Tarefas propostas
**a.** Liste os integrantes da família em que Rita Lee cresceu, sem contar a própria cantora, com o papel de cada um segundo o trecho sobre Rita Lee.
**b.** Transcreva fielmente a parte do trecho sobre Rita Lee que vai de "Rita Lee era" a "Balu e Caru.".
**c.** Dê continuidade ao trecho sobre Rita Lee a partir do ponto em que ele termina.

Trecho do documento
========================================

Rita Lee era a única mulher em meio a quatro homens, o marido e os três filhos. "Uma completa inversão, porque, quando ela era nova, eram seis mulheres e um homem na mesma casa", acrescenta João. A família em que a cantora cresceu era formada pelo pai, Charles, a mãe, Romilda, três filhas —ela e as irmãs Mary e Virginia— e as agregadas Balu e Caru.


"Como filho, eu nunca tive muita noção de como as pessoas se conectavam com a Disneylândia que é Rita Lee. Porque é música, é moda, é maquiagem, é atitude. Quando ela lançou a primeira autobiografia, eu cheguei à Livraria Cultura do Conjunto Nacional com cinco horas de antecedência. Estavam previstos 400 autógrafos, mas já havia uma fila com mais de 25 mil pessoas, se estendendo por vários quarteirões. Fui conversar com algumas delas. Uns 80% eram jovens que não tinham nem 25 anos".

========================================

[Itens armazenados do conjunto de dados]
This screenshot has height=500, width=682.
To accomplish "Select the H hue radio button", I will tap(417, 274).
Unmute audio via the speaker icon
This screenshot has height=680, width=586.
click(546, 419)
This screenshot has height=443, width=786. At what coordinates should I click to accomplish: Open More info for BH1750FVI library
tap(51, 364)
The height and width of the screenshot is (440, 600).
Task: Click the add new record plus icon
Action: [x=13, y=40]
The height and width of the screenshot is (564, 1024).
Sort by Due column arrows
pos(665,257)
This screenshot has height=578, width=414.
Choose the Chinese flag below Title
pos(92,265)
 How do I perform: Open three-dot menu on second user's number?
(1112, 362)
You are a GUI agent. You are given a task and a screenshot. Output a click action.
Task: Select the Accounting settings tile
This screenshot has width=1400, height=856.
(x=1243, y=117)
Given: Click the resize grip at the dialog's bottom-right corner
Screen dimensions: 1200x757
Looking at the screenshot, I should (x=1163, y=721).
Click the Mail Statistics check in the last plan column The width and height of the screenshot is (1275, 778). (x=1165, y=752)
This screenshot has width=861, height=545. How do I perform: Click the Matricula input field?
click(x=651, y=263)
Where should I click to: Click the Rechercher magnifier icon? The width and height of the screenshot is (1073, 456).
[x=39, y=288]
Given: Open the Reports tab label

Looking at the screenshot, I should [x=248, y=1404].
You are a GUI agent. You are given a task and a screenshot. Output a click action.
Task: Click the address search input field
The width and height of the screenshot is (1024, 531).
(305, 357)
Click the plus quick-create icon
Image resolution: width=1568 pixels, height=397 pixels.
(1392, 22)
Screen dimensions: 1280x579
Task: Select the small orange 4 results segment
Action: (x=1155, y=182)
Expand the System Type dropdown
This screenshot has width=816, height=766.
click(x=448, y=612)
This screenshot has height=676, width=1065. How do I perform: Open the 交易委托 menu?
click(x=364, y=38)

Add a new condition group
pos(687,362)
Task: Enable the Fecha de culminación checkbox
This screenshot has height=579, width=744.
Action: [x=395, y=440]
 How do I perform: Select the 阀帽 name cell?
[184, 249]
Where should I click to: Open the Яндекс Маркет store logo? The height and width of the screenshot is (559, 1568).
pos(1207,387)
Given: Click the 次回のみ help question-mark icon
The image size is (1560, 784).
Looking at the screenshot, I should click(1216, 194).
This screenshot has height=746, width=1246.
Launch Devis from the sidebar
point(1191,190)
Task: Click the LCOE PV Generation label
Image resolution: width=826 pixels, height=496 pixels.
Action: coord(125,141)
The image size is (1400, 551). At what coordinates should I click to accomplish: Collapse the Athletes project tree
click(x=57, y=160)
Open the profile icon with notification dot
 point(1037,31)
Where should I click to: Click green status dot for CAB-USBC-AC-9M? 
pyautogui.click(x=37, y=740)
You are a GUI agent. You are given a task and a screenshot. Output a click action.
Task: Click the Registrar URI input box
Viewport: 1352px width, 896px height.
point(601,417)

========================================

Respostas do exercício
**a.**
- Charles, o pai
- Romilda, a mãe
- Mary, irmã
- Virginia, irmã
- Balu, agregada
- Caru, agregada

**b.**
Rita Lee era a única mulher em meio a quatro homens, o marido e os três filhos. "Uma completa inversão, porque, quando ela era nova, eram seis mulheres e um homem na mesma casa", acrescenta João. A família em que a cantora cresceu era formada pelo pai, Charles, a mãe, Romilda, três filhas —ela e as irmãs Mary e Virginia— e as agregadas Balu e Caru.

**c.**
"Já li uma sete ou oito vezes a primeira autobiografia, e quero ler muitas vezes mais, porque sempre me aprofundo mais. Um dia, eu estava assistindo TV com ela. Olhei para o lado e tomei um susto, porque veio tudo junto. Aquela pessoa cujo livro eu tinha acabado de ler estava ali, do meu lado".

Quem era o mais rígido com os filhos, Rita ou Roberto? "Meu pai, sem dúvida. Minha mãe tinha o coração muito mole, era uma pessoa que tinha dificuldade para falar não. Mas às vezes a gente fazia birra e ela encarnava uma menina mais birrenta ainda, a Gumgum, para nos dar um choque." Gumgum era uma das muitas personas, como define Roberto de Carvalho, que de vez em quando "baixavam" em Rita, para a diversão de quem estivesse por perto.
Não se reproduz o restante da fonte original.